Media habits shift in UK

26 April 2012

LONDON: Britons are spending more and more time communicating online and multi-screening, figures from new IPA research indicate.

The trade body has released its fourth TouchPoints Hub Survey, which is produced with Ipsos MediaCT and based on the poll responses and electronic media diaries of 5,567 people aged 15 years old or above.

It reported that the typical British consumer now watches TV for three hours 30 minutes per day, compared with one hour 54 minutes spent listening to the radio and one hour 33 minutes using the web.

Moreover, some 79% of respondents regularly utilise two or more media channels simultaneously in the same 30 minutes, an increase from 76% in 2010.

When discussing how people communicate, 66% of this activity takes place face-to-face at present, down by four percentage points on 2010. Landline and mobile phones logged 14% here, up from 10%.

Email was responsible for another 6% of interaction, ahead of social networking on 5%, matching the score for text and picture messaging. Instant messaging posted 1%, as did writing a letter.
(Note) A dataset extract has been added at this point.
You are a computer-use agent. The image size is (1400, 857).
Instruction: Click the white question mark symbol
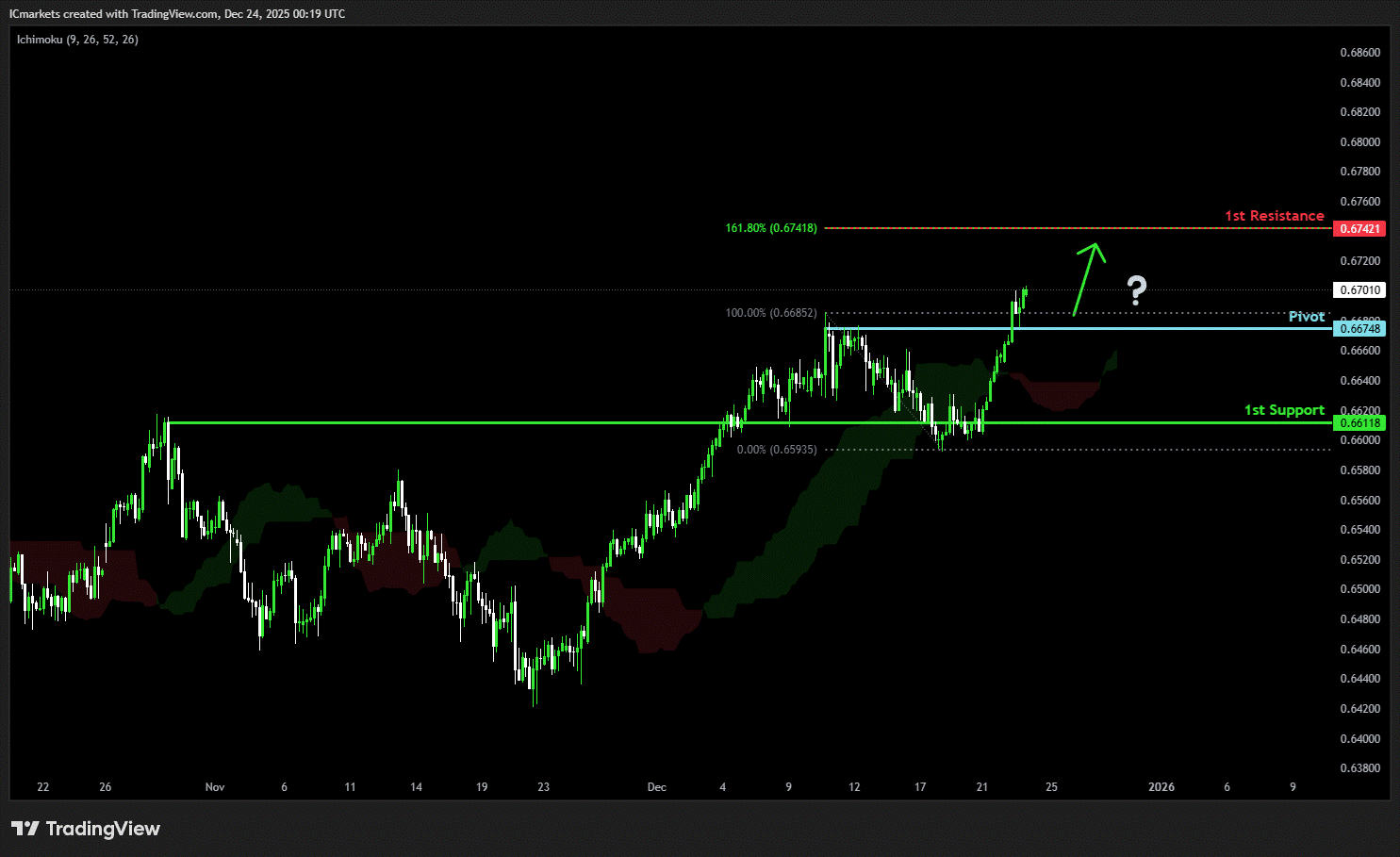[1137, 291]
More broadly, 44% of consumers accessed social networks at least once a week, measured against 37% in 2010. This audience dedicated six hours 39 minutes to these platforms across a normal seven days in the latest study.

Email penetration stood at 67% on this metric, bettering 60% for talking on a mobile phone and 47% for sending text or picture messages.

TV retained a weekly reach of 98%, but linear broadcast content has seen volume viewing levels fall by 4% since 2010. Radio listenership has also dropped by 2% and print readership by 10%.

Some 29% of individuals watched TV shows and video online each week, doing so for 18 minutes a day. A further 9% streamed material through a mobile phone, declining to 2% for tablets.

Elsewhere, 80% of adults used the net once a week, with 77% going online via a PC or laptop. Another 39% engaged in this pastime on a mobile phone, as do 5% using a tablet.

Lynne Robinson, the IPA's research director, said: "The ways in which people live and consume media are changing due to the recession and the development of new technologies giving consumers more media channel choices and the ability to control when and how they consume media."